Feed: Planet PostgreSQL.
Partitioning introduced in PostgreSQL 10 increases performance in certain scenarios. In PostgreSQL 13, pgbench was extended to run benchmark tests for range and hash partitions by partitioning the pgbench_accounts table according to the parameters provided. Since pgbench_accounts is the largest table, the bulkload command COPY is used to populate it and pgbench logs the time taken to insert in that table. This blog will explore how this operation is affected by table partitioning.
Tests were performed for partition counts 200, 400, 600 and 800 on pgbench scales varying from 500 (5 GB) to 5000 (50GB) for both the range and hash partition type with the following settings:
- pgbench thread/client count = 32
- shared_buffers = 32GB
- min_wal_size = 15GB
- max_wal_size = 20GB
- checkpoint_timeout=900
- maintenance_work_mem=1GB
- checkpoint_completion_target=0.9
- synchronous_commit=on
The hardware specification of the machine on which the benchmarking was performed is as follows:
- IBM POWER8 Server
- Red Hat Enterprise Linux Server release 7.1 (Maipo) (with kernel Linux 3.10.0-229.14.1.ael7b.ppc64le)
- 491GB RAM
- IBM,8286-42A CPUs (24 cores, 192 with HT)
Range Partitions
The red dotted lines show the performance for an unpartitioned table across different data sizes. It is evident that the range partitioned table takes slightly longer time but increasing the partition count hardly influences the load time.
Hash Partitions
The amount of time taken by a hash partitioned table with the lowest partition count for lowest data size (200 parts, 5GB) is 60% more than that of the unpartitioned table and the time taken for the hash partitioned table with the highest partition count and largest size (800 parts, 50 GB) is 180% more than that of the unpartitioned table. It is obvious that the number of partitions has heavily impacted the load time.
Combination graphs
Here are a few graphs that merge the results of the two partition types, range, and hash, to distinctly show the difference between the two types.
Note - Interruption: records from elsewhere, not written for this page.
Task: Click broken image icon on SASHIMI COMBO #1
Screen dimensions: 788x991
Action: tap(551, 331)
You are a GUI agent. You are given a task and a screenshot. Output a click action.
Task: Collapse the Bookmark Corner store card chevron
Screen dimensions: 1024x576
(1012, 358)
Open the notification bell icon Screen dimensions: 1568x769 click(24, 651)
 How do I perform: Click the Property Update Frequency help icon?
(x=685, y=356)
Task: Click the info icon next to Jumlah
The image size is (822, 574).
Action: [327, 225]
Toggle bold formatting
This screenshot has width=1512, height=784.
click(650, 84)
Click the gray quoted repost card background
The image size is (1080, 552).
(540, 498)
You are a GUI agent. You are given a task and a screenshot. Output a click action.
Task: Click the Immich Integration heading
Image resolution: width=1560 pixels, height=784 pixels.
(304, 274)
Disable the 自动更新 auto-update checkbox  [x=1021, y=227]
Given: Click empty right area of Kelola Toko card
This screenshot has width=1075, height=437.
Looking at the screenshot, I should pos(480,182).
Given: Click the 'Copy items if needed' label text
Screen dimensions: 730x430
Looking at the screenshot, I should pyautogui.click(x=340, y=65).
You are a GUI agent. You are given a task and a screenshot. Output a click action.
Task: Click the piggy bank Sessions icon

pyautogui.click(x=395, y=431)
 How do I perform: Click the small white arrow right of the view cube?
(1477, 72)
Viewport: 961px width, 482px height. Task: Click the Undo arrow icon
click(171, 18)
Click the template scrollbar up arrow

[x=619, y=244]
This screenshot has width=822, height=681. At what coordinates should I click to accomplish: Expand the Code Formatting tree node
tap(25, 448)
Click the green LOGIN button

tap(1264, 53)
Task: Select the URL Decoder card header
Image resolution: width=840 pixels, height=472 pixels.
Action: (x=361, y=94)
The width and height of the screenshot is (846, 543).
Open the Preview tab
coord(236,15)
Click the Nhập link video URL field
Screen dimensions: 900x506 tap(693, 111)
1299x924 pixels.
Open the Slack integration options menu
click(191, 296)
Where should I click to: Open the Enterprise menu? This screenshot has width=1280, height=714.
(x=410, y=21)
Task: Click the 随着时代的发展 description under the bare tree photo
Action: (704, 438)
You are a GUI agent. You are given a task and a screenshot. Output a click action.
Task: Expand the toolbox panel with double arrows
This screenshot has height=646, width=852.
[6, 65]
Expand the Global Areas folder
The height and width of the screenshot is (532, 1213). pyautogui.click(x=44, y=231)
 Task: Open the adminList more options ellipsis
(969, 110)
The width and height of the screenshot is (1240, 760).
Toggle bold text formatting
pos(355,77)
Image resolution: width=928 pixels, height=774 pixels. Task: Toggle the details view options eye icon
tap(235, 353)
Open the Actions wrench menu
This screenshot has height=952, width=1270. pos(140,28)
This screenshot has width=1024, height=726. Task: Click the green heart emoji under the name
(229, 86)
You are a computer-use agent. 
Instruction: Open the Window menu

The above graph displays how the range and the hash partitioned table with 400 partitions compare against a non-partitioned one for different data sizes. There is a general upward trend as the data size to be loaded increases in all cases which are expected- larger the data, the longer the time taken. The range-partitioned table takes about 20-25% more time than the unpartitioned table and the hash partition shows a steep substantial increase in load time as the data size increases.
This graph presents how the range and hash partitioned table compare against a non-partitioned one for different partition counts at a data size of 50 GB. Here again, the range partition shows a steady 20-25% increase but the hash partitioned table exhibits a more dramatic change as the partition count increases.
Explaining the behavior
Though there is an expected influence of size on the load time, the hash partitioned table is also profoundly impacted by the amount of partitions the table has.
To decipher this, let us look at how pgbench partitions and inserts data into the table. The pgbench_accounts table is partitioned on the column aid which is called the partition key and a series of data for aid values are generated in sequence from 1 to pgbench_scale * 100000 and inserted using the COPY command. In COPY the tuple routing parameters are set for the partitioned table and then the data is inserted. The range-partitioned table splits data based on the data value such that each partition can hold all tuples with aid values that fall within the range and hash partitioned table uses a modulo operator on the value being inserted and the remainder obtained by performing the operation is used to determine the partition into which the value will be inserted.
Since pgbench copies data ordered according to the partition key viz aid, the range partition insertion behavior shows an ideal case where data of one partition is fully inserted before moving on to the next partition. For the hash partitioned table, the first value is inserted in the first partition, the second value in the second partition and so on until all the partitions are covered before it loops from the first partition again until all the data is exhausted exhibiting the worst-case scenario where the partition is repeatedly switched for every value inserted. As a result, the amount of times the partition is switched in a range-partitioned table is equal to the number of partitions which in this test case is not more than 800 while in hash the amount of times the partition has switched is equal to the amount of data being inserted which is more than 5 lakh times. This causes a massive difference in timing for the two partition types.
Conclusion
When using COPY for data ordered on the partition key column, no matter the size or the number of partitions, the operation would take about 20-25% more time than an unpartitioned table. If the data being copied is unordered with respect to the partition key then the time taken will depend on how often the partition has to be switched between insertions.
Hence, to speed up bulk-load COPY operation, it is advisable to have data sorted according to the partition key of the table so that there is minimal partition switching ensuring lower operation time.